The Telegraph’s data of top schools tentatively suggests that, until A-levels at least, single-sex might work best, with just two of the top 10 at GCSE co-ed. From sixth form, however, the picture changes, with six of the top 10 mixed. That tallies with Bonas’s experience. “I have experience in boys’, girls’ and co-ed schools,” he says. “Years 9-11 (ages 14-16) are the real teenage hormonal battlefield years, you can’t really get a purchase [in a mixed class] as a teacher as you can with a single-sex class. But, from sixth form it can actually seem a bit peculiar that they’re on their own.”

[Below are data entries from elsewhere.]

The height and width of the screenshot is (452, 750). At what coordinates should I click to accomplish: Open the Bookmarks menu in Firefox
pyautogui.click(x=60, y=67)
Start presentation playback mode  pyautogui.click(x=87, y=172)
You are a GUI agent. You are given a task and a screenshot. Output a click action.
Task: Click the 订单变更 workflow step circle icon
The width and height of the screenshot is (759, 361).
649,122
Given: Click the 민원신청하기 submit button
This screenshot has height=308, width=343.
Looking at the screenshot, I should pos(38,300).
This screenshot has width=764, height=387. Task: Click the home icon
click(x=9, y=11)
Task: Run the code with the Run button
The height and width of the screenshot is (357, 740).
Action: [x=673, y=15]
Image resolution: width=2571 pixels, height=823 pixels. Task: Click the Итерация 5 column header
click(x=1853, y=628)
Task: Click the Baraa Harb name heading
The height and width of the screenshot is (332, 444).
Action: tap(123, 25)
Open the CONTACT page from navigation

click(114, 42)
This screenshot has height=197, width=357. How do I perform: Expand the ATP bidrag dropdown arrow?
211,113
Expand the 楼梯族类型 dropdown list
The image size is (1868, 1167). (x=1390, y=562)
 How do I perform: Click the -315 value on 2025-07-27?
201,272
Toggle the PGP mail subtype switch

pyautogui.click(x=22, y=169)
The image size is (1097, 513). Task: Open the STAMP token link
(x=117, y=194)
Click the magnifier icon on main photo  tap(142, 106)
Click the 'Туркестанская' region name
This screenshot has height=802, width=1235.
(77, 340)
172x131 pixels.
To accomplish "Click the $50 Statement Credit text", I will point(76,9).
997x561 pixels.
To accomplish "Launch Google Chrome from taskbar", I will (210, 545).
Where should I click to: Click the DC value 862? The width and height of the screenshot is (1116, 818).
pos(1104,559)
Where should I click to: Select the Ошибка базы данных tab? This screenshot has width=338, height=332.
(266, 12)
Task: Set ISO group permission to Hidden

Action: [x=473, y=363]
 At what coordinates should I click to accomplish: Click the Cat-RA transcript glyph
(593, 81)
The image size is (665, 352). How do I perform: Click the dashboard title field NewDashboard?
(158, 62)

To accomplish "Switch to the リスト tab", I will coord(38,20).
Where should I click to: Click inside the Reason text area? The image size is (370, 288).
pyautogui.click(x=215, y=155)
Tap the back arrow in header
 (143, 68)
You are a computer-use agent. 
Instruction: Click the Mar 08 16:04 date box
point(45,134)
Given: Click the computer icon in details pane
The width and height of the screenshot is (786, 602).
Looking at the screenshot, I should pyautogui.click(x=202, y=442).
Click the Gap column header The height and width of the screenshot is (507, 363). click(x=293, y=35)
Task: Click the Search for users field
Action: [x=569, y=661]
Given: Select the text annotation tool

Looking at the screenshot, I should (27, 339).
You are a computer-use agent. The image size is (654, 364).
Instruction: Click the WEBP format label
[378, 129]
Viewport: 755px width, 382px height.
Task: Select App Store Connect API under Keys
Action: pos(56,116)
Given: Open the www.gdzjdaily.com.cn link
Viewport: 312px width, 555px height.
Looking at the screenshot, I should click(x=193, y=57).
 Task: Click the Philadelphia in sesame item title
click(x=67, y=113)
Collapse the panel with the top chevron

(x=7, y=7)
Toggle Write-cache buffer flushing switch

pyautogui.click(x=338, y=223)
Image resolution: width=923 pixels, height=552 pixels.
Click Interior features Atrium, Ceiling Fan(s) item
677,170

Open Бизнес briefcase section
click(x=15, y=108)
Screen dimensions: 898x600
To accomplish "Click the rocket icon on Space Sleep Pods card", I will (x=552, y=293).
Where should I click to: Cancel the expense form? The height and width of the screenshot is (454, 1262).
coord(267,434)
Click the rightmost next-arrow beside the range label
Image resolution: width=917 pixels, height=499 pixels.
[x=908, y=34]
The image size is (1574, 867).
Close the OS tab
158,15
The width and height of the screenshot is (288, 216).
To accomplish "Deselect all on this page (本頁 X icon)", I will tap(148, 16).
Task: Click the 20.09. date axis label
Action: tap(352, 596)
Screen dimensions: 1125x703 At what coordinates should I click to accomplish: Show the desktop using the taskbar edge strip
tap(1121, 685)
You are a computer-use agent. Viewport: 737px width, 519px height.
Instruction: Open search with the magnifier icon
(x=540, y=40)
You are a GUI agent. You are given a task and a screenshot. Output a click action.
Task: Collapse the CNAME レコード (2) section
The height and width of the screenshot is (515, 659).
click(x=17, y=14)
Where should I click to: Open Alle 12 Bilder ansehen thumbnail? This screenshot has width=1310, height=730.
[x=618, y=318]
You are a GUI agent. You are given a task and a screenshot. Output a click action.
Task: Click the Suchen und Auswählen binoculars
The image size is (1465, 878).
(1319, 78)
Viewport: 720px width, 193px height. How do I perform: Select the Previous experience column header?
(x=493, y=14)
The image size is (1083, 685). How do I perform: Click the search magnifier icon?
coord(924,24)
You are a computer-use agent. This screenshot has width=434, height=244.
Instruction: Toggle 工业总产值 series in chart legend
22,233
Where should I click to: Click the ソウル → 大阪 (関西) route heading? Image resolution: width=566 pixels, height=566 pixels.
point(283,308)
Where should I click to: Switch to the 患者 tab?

As for the old saw about girls as a civilising influence, it is easy to forget that co-ed schools also featured in the Everyone’s Invited revelations. Sure, all-boys Dulwich College referred some cases involving its boys to police, though the Met decided not to proceed with action. Yet Latymer and Highgate School, both co-ed, were also the subject of serious allegations, with Highgate’s head teacher describing girls’ testimonies as “devastating”. Smithers says that “again there isn’t the hard evidence” to suggest that when it comes to learning sexually appropriate behaviour, boys benefit from co-education. Quite apart from that, he says, “girls would object if they were being admitted on the basis that they’re going to ‘calm the boys down.’”

Indeed, while more boys’ schools and parents of boys may want to go co-ed, it is not only up to them. And the girls’ sector shows every sign of resisting. After Everyone’s Invited, the Girls’ Schools Association reported fewer parents moving their daughters to mixed schools; the association, says Smithers, also worries that girls in co-ed are often submerged by shouty, over-confident boys and fail to thrive. “Girls’ schools,” confirms Spriggs, “are more resistant to change.”

One solution, says Bonas, is for all-girls’ schools to take on boys’ schools at their own game, and start admitting boys, getting them to adapt to the prevailing girls’ culture rather than the other way around. “Smaller girls’ schools would be brilliant if they had boys there,” he says, namechecking Francis Holland, in central London, and St Mary’s Calne in Wiltshire. “Because out in society there are more women getting in as legal and medical and accounting professionals, than men.” Certainly, students in these subjects are majority female, sometimes more than 2:1. “Co-ed,” he adds, “is the natural way, because the battle has been won [in wider society].” Eton might be an elite school for other reasons, he notes, but “no one’s jumping up today and saying ‘Eton’s great – it’s got no girls!”